In the former, the result of an election was frequently decided by the
operations of some local or exciting topic. No decisive contest took
place between the parties previous to 1800, founded on any great or
controlling principle of government. But, during the years 1798 and
1799, the whole country was agitated from one extreme to the other.
Revolutionary France was convulsed, and, in the midst of her
convulsions and sufferings, was daily committing the most cruel and
wanton excesses towards her own citizens, while she was offering
taunts and insults to foreign nations. The federal party seemed to
sigh for a war with France. Pretending that they apprehended a French
invasion, a large standing army was raised. At the head of this army,
second in command to General Washington, was placed General Alexander
Hamilton. To support the army and other useless extravagant
expenditures, a land tax and an _eight per cent._ loan was found
necessary. To silence the murmurs of an oppressed people, a sedition
law was enacted. Such were some of the fruits of the elder Mr.

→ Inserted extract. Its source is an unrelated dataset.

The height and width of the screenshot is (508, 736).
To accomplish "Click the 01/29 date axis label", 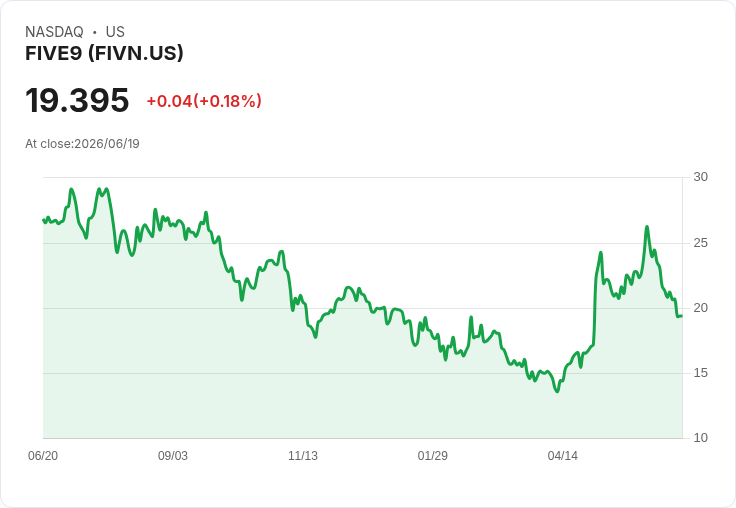I will (432, 455).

Adams's
administration.
In the autumn of 1799 and the winter of 1799-1800, the interesting and
vital question was presented to the American nation:--Will you sustain
this administration and these measures, and thus rivet chains upon
yourselves and your posterity? Or will you calmly, but firmly and in
union, resort to the constitutional remedy (the ballot-boxes) for
relief from wrongs and oppressions which, if permitted to endure, must
terminate in the horrors of intestine war? Here was a question of
principle; and, it is believed, a question which was to decide the
character of the government.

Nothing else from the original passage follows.